--- Exercise material Enclosed Below ---

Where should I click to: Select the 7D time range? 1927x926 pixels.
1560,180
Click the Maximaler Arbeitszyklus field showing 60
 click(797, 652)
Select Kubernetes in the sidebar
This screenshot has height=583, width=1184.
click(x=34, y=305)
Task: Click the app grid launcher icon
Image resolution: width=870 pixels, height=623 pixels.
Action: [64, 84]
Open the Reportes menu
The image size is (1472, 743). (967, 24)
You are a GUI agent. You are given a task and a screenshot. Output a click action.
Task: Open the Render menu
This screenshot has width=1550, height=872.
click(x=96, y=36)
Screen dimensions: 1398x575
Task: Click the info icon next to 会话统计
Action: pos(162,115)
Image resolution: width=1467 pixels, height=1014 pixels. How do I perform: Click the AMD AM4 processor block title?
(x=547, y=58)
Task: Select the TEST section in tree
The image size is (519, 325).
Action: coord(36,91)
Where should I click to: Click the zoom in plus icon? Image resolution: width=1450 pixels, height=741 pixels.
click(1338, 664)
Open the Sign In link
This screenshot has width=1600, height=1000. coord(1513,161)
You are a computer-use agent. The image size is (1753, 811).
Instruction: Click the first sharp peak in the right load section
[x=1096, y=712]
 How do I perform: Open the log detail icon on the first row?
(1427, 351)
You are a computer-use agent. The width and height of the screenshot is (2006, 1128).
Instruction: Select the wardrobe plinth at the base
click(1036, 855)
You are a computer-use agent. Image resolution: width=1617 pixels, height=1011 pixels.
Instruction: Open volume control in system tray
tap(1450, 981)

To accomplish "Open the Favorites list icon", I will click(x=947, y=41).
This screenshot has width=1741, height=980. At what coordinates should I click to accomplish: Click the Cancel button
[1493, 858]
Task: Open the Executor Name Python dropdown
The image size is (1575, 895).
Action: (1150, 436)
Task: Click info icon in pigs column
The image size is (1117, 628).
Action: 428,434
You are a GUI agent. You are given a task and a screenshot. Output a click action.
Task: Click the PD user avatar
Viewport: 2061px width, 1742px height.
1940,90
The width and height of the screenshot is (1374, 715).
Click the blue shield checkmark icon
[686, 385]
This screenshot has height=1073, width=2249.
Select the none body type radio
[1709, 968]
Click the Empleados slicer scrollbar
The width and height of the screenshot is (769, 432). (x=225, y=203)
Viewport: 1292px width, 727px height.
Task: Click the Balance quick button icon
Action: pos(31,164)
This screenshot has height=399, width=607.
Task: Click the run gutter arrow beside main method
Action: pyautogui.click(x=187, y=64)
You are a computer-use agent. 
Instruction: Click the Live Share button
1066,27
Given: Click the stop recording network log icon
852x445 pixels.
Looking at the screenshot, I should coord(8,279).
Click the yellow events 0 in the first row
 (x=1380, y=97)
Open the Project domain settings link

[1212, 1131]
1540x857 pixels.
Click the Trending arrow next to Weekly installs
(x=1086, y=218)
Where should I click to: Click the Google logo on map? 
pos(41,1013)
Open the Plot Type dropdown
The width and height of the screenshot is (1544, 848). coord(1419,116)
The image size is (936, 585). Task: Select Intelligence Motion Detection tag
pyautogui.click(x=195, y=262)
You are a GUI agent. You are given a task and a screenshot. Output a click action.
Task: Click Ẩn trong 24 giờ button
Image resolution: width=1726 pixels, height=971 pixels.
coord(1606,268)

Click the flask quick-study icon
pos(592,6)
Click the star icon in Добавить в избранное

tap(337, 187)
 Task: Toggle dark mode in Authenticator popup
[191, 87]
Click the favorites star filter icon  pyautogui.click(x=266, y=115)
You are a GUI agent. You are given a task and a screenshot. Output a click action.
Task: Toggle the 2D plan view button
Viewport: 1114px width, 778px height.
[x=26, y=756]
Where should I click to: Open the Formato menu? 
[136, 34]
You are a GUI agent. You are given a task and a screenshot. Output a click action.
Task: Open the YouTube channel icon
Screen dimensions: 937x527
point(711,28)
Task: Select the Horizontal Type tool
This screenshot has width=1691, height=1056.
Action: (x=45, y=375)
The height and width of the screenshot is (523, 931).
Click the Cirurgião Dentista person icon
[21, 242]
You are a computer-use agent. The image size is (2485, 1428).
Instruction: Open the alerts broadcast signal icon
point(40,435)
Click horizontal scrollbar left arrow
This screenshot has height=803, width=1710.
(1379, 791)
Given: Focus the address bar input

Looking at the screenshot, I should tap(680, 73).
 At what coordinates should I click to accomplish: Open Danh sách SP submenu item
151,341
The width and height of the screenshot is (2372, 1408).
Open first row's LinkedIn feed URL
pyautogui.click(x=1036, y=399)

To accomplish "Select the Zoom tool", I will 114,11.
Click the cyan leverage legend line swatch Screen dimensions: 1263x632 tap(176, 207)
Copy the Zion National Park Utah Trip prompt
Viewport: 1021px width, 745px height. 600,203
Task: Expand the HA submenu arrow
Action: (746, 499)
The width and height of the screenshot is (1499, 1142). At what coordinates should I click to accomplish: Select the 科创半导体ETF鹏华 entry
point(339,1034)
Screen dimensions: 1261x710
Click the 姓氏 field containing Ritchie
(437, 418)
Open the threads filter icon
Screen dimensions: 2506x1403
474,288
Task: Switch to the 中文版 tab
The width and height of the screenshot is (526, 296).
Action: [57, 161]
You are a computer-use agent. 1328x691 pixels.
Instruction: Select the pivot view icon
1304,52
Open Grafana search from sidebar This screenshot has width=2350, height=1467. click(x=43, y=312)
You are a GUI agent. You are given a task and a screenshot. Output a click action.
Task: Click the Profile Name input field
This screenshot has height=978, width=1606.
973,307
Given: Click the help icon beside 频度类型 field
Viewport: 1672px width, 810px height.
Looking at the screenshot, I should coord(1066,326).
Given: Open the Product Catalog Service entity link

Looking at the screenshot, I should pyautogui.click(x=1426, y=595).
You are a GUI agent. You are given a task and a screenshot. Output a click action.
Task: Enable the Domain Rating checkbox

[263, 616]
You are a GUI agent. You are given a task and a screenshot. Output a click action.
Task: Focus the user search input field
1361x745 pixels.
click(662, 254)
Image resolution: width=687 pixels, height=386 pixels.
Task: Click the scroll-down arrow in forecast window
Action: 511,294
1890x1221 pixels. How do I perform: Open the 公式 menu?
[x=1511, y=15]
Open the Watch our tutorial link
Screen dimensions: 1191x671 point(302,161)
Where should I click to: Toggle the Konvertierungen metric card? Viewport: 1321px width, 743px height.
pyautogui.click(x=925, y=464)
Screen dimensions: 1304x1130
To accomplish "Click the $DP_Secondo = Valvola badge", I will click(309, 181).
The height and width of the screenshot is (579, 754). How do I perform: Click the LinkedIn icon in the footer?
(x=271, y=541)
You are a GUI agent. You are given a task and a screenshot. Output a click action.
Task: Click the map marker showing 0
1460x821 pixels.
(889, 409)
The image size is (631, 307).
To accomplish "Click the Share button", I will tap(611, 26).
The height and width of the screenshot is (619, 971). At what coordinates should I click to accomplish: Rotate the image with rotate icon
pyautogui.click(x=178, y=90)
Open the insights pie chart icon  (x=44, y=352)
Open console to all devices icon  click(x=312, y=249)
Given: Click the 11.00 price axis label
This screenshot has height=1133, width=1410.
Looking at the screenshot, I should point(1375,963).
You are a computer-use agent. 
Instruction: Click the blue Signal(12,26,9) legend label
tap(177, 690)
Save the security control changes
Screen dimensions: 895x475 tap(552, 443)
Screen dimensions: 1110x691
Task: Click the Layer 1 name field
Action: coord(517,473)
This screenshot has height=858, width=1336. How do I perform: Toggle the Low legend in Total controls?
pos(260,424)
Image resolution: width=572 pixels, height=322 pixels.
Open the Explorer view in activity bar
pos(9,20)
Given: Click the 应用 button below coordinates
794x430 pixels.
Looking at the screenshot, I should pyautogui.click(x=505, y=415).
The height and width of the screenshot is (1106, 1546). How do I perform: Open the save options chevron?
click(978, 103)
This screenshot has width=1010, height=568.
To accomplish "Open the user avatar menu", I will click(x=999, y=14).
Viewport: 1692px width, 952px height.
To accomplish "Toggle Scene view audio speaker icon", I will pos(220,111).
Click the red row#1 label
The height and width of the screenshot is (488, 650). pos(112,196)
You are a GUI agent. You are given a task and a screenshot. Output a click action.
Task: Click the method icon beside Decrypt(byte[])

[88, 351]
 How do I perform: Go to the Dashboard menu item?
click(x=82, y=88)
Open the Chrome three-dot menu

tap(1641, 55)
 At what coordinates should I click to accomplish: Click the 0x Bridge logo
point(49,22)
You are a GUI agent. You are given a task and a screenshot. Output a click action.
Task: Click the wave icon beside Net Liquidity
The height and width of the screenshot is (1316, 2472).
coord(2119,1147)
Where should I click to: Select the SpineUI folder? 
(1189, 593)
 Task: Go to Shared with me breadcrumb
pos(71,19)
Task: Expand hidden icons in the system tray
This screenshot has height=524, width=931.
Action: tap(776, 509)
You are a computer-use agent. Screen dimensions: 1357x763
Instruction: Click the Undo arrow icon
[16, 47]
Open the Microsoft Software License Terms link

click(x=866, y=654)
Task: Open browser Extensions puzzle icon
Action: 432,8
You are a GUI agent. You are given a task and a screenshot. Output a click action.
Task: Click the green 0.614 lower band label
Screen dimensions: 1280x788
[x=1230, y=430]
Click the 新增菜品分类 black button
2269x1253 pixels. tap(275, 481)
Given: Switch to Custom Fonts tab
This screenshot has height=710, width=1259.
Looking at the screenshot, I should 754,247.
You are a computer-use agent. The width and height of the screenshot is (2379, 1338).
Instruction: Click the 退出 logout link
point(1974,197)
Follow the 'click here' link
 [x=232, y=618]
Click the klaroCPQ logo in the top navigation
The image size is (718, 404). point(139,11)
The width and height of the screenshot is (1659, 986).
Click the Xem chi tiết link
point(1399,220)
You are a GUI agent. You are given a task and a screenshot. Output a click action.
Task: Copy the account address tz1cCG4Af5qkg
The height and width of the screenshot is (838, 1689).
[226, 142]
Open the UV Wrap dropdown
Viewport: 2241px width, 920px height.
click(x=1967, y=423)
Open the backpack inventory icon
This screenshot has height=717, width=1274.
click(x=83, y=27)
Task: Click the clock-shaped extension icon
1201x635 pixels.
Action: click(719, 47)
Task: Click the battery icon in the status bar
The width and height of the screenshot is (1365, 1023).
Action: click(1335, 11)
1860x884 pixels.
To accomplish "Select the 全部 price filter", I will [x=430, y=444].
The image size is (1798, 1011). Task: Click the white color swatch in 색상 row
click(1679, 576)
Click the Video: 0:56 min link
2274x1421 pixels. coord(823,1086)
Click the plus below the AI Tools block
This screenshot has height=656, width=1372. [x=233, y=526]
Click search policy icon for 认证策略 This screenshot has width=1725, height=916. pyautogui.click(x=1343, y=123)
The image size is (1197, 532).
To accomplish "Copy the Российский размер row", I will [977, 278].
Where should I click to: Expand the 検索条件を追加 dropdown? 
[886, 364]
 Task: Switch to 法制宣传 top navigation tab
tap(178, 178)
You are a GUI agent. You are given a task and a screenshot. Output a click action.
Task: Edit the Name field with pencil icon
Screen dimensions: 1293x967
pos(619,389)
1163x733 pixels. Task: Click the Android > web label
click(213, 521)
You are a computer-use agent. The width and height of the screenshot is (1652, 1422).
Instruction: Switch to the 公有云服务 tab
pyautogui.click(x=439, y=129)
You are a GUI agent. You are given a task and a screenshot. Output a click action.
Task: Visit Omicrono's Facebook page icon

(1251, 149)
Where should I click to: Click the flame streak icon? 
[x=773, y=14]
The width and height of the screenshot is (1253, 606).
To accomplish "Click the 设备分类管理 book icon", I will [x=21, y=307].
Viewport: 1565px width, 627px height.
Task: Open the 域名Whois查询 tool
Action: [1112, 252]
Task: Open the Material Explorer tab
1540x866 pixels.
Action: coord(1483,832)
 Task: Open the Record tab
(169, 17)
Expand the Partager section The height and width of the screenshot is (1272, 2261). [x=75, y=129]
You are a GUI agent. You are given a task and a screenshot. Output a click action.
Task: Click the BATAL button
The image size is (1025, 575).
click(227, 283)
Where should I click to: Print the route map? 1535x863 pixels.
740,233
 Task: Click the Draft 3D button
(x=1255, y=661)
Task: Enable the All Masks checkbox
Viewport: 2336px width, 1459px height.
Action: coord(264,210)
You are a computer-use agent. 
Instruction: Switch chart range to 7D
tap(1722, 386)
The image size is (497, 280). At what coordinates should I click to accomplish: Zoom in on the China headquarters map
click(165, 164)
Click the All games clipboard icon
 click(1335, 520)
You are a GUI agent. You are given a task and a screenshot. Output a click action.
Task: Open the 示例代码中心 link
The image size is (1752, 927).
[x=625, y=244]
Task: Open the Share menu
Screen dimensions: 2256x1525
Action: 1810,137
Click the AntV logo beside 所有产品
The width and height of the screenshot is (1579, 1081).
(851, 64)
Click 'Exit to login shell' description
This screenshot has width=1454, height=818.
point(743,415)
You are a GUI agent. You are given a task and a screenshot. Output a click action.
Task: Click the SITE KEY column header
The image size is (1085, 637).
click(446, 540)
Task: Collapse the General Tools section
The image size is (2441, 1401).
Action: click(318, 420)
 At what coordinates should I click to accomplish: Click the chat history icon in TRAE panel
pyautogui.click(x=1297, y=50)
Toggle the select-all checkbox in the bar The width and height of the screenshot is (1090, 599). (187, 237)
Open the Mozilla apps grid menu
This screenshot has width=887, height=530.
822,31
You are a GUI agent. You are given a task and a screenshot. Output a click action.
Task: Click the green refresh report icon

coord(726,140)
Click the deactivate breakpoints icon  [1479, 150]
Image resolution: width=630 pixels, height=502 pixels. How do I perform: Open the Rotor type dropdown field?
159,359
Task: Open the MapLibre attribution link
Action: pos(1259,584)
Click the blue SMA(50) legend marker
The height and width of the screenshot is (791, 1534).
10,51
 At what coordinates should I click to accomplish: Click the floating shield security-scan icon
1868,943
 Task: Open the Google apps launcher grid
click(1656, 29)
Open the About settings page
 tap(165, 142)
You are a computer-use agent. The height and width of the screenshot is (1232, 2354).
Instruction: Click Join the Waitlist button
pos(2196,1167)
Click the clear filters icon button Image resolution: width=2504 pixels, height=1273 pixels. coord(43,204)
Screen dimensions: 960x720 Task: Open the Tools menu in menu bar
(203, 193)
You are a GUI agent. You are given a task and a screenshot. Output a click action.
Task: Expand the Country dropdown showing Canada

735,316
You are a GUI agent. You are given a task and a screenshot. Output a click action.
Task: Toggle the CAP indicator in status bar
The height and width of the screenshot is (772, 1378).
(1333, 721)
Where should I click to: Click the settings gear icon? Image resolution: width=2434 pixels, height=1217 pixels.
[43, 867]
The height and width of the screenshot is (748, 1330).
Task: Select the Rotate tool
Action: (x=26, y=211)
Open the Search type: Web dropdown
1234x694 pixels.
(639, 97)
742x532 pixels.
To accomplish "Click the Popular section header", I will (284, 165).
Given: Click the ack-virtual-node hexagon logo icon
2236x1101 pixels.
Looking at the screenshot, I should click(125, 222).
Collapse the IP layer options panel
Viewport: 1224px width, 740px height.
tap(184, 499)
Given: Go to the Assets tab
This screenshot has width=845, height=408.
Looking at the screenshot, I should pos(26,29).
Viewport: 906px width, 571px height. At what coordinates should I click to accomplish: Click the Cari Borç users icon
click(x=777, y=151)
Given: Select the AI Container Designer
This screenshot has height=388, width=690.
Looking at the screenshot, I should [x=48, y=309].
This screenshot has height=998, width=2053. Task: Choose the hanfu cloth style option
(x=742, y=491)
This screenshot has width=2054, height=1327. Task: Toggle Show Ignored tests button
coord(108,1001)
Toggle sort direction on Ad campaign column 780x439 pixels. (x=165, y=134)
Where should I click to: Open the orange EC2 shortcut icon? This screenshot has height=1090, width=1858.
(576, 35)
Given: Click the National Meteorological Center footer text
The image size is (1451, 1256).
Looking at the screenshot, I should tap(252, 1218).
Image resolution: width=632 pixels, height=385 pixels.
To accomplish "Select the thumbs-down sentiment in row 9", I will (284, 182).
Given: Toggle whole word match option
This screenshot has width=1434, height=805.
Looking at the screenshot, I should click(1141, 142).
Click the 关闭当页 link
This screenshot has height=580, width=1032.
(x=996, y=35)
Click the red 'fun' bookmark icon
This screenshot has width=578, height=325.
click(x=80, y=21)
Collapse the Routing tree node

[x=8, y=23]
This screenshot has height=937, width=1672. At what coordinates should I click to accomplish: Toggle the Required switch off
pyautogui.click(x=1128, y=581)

--- End of Enclosed Exercise material ---

#### [Aim of the exercise]
Taking the entries above, print exactly the lines starting at the line with "This screenshot has height=717, width=1274." and ending at the line with "Task: Click the battery", both included.

#### [Response]
This screenshot has height=717, width=1274.
click(x=83, y=27)
Task: Click the clock-shaped extension icon
1201x635 pixels.
Action: click(719, 47)
Task: Click the battery icon in the status bar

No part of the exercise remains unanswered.